The most prevalent transfer saga this summer has been De Jong’s on-again-off-again switch to Old Trafford. Identified by former Ajax boss Erik ten Hag as the Alpha and the Omega of his United rebuild, the club agreed a fee of €75 million plus add-ons for the midfielder weeks ago. The sticking point has been €17 million in deferred wages the player is due to receive from Barcelona as they clutch desperately at economic levers simply to stay afloat.
It is into this complicated maelstrom that Boehly has stepped. Chelsea are now attempting to bring De Jong to London, a destination he would reportedly prefer to live in than Manchester. The additional pull of Champions League football also holds some sway, with United only able to offer Europa League competition.
While there is no doubt De Jong would improve Chelsea, it is telling that he is only being chased now in earnest. Chelsea’s strategy is becoming less about devising their own targets and pursuing them as it is seeing who's available and throwing cash in their direction. Cucurella is such a deal, as is De Jong. Ronaldo would have been similar, a transfer driven more by marketability and availability than anything tangible.

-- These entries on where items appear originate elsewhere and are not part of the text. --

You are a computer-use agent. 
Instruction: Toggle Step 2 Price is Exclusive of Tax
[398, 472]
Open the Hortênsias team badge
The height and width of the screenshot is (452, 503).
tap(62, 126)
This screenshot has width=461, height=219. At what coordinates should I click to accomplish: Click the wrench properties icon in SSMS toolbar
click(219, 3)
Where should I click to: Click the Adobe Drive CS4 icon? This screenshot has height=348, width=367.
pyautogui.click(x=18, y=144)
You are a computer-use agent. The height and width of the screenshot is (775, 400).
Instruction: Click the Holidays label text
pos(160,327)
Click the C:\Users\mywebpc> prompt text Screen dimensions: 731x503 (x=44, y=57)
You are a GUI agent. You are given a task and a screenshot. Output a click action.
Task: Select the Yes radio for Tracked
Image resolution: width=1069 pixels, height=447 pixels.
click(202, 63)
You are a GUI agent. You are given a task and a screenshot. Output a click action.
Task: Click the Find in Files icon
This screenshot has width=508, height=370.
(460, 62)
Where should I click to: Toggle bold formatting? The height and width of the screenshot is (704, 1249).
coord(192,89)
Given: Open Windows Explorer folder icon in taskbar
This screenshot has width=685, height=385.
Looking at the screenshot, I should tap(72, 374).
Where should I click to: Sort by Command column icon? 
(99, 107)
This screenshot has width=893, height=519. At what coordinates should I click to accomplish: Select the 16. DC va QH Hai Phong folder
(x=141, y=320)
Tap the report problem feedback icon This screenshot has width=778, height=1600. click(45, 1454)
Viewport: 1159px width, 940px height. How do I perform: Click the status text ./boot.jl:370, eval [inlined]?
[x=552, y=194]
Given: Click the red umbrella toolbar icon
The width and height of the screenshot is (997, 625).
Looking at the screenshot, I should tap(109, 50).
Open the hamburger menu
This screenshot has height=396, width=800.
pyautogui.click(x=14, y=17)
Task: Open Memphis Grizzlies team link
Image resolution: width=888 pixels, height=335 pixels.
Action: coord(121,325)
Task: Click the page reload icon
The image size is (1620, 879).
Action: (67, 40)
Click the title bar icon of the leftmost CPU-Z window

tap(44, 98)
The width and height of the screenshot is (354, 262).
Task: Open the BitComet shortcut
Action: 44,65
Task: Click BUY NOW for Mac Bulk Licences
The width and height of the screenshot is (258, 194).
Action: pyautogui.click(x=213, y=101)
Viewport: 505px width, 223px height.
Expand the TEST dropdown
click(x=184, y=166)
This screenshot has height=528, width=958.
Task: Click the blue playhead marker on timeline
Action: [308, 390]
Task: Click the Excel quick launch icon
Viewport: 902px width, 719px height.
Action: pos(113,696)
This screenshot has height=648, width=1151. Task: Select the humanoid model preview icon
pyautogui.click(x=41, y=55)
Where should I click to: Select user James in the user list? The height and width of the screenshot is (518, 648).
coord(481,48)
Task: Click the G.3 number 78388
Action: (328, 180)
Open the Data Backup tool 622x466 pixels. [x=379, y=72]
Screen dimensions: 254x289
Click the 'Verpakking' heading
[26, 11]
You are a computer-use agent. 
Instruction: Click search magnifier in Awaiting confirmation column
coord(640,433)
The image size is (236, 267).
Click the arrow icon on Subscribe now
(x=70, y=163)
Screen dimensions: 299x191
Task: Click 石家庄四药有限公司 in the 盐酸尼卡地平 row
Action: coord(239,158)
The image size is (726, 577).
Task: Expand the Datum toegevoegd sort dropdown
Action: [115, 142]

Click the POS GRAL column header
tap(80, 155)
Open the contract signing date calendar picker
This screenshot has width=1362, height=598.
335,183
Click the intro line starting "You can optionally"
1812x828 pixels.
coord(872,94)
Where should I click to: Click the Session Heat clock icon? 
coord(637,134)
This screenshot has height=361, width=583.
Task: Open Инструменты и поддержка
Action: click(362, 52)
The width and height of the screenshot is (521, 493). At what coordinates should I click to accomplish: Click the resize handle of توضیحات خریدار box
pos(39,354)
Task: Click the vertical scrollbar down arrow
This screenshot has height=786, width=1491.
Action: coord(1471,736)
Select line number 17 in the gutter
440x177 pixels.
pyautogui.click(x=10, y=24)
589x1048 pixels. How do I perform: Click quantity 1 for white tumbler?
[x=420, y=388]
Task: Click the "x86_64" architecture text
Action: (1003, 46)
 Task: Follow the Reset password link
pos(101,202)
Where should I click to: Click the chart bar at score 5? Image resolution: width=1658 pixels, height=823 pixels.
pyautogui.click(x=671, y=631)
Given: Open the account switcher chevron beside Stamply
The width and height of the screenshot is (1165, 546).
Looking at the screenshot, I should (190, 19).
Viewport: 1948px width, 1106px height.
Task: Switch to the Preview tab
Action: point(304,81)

There is no clear strategy to the way Chelsea are doing business.
Even new boy Chukwuemeka calls into question the medium and long term goals of the club. A talented player to be sure, but is he what they need? Chukwuemeka agitated for a move in order to play first team football. Chelsea insist they won’t loan him out, so where exactly is that game time going to come from? It seems unlikely that a player dissatisfied with 13 games for Aston Villa last season is going to be placated by the odd run-out in the Carabao Cup at Stamford Bridge. An inexperienced 18 years old, it is difficult to see Chukwuemeka making much of an impact in the first team this season.
In fairness to Clearlake and their burning pockets, there is a historic precedent for Chelsea owners overseeing chaotic first transfer windows. Roman Abramovich spent over £100 million on 13 players after taking over in 2003. As is the case now, there was no clear thread linking these deals.
Domestic talent like Joe Cole, Glen Johnson and Wayne Bridge clashed with continental flair in Hernan Crespo, Juan Sebastian Veron and Adrian Mutu. Three of the signings were back-up goalkeepers. Alexey Smertin came in and was immediately loaned out to Portsmouth. Then as now, it was chaos. But amongst it all there were gems, like future club legend Claude Makelele and the popular Damien Duff.
So perhaps it is too soon to judge, after all it’s early days under this regime. Perhaps January and next summer will see clear lists of targets composed and those signings executed with the minimum of fuss. A long-term strategy of battling Barcelona and hijacking everyone else’s targets can’t continue. Chelsea must find their own identity, rather than building themselves a Frankenstein’s monster out of those from other clubs.